What This Looks Like in Practice
Say you need an article about a company's project management software. The traditional approach: someone writes a brief covering features, target audience, key differentiators, and tone guidelines. Takes an hour minimum. Probably misses something.
The website-first approach: scan the product page, the comparison page if one exists, a few blog posts to get the voice, and the about page for positioning. You now know the software is called "ProjectFlow," not "project flow" or "Project Flow." You know it's aimed at agencies, not enterprises. You know they emphasise simplicity over feature count. You didn't have to ask anyone — the website told you.
BrandDraft AI was built around exactly this principle — it reads the website URL you provide and uses that intelligence to generate articles that reference actual product names, real terminology, and the specific way that business explains itself. No brief required because the website is the brief.
Skip the Brief Without Skipping the Context
The concern with automated content brief approaches is losing nuance. Briefs exist for a reason — they're supposed to transfer context that isn't obvious from surface-level research. The counter-argument: most of that context is obvious from the website if you know where to look.
Voice comes through in word choice across multiple pages. Positioning shows up in how the business describes competitors, if it does at all. Target audience reveals itself in the problems the website addresses and the language it uses to address them. These aren't hidden details requiring insider knowledge. They're public information, just scattered across pages instead of compiled into a single doc.
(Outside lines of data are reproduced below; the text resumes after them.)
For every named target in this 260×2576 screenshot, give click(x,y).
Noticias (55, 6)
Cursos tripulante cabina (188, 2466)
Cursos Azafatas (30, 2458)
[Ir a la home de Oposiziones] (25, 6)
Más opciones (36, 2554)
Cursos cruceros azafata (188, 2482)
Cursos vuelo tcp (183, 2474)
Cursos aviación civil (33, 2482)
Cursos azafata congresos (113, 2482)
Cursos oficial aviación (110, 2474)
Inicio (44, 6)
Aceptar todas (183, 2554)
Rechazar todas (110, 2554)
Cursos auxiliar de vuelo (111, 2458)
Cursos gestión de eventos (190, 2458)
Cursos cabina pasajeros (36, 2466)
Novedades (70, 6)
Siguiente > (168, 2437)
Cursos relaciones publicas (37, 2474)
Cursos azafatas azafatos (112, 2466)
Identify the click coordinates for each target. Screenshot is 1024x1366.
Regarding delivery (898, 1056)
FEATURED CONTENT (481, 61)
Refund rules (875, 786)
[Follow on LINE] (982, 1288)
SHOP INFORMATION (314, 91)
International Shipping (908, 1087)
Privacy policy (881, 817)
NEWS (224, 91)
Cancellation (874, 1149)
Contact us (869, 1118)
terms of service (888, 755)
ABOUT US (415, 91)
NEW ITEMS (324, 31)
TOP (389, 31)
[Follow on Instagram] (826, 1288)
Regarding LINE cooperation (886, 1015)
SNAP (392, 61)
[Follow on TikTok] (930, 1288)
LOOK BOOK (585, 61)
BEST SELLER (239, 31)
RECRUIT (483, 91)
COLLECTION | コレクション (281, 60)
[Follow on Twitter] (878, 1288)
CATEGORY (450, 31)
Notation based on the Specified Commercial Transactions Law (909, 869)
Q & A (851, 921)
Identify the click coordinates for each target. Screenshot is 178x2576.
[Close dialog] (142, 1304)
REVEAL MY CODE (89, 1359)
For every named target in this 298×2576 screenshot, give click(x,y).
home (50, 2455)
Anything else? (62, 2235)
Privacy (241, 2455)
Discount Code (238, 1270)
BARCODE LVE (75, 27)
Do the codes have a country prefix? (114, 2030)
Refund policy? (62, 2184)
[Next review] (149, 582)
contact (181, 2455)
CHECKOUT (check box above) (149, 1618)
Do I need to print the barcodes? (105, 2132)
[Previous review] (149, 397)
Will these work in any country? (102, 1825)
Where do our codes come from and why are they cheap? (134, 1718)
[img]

The skill shift for writers is knowing which pages to prioritise. Product pages beat about pages for terminology. Case studies beat feature lists for understanding real applications. The homepage often overpromises; the FAQ often tells the truth. Learning to read a website as a brief source is faster than learning to interpret someone else's briefing style.
When You Still Need a Brief
Website-as-brief works for most content. It breaks down when the content requires information the website doesn't contain — internal metrics, unreleased products, strategic positioning that hasn't gone public yet. If the article needs to say something the business hasn't said anywhere else, someone has to provide that context directly.
But for the majority of content — blog posts, landing pages, product descriptions, email sequences — the website contains everything you need. The question isn't whether the information exists. It's whether your process knows how to find it.
Understanding how to get AI to write in a brand's voice starts with giving it better input. And the best input isn't a brief someone spent two hours writing. It's the website the business has spent years refining.